Write out each of the following records word for word, leaving the pictures out.

________________

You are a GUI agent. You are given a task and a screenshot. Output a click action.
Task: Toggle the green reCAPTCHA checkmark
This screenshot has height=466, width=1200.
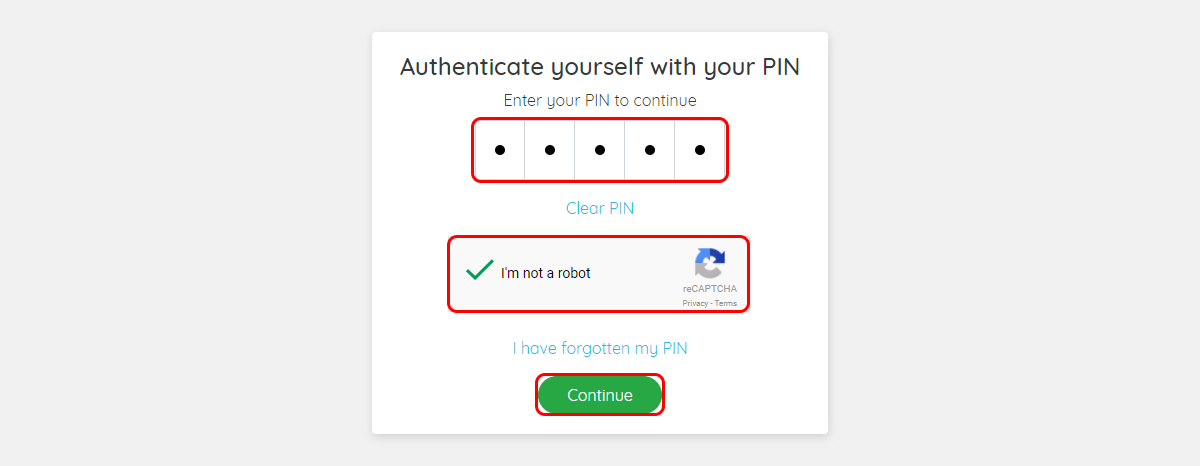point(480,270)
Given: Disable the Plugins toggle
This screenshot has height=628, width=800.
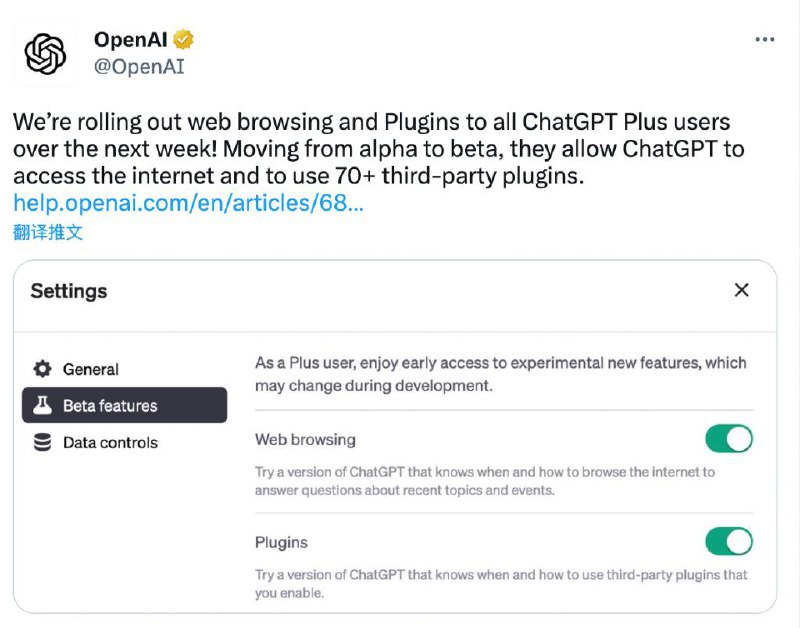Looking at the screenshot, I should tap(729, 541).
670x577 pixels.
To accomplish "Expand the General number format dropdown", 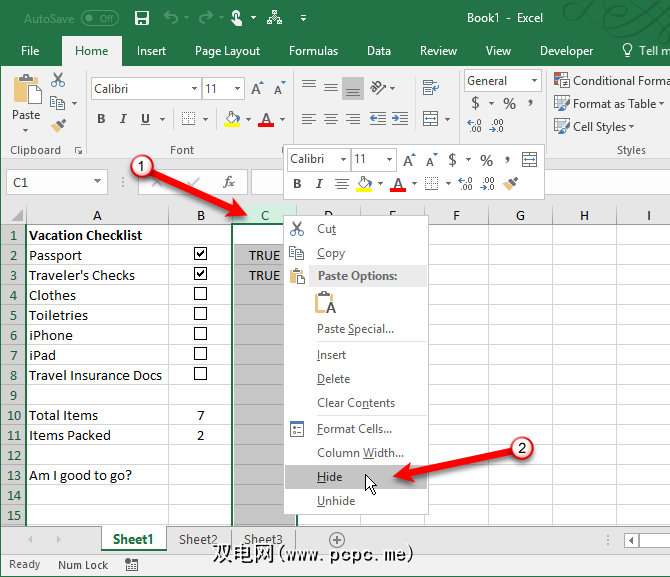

________________

The response:
You are a GUI agent. You are given a task and a screenshot. Output a click action.
Task: Toggle the green reCAPTCHA checkmark
This screenshot has height=466, width=1200.
point(480,270)
Given: Disable the Plugins toggle
This screenshot has height=628, width=800.
Looking at the screenshot, I should tap(729, 541).
670x577 pixels.
To accomplish "Expand the General number format dropdown", 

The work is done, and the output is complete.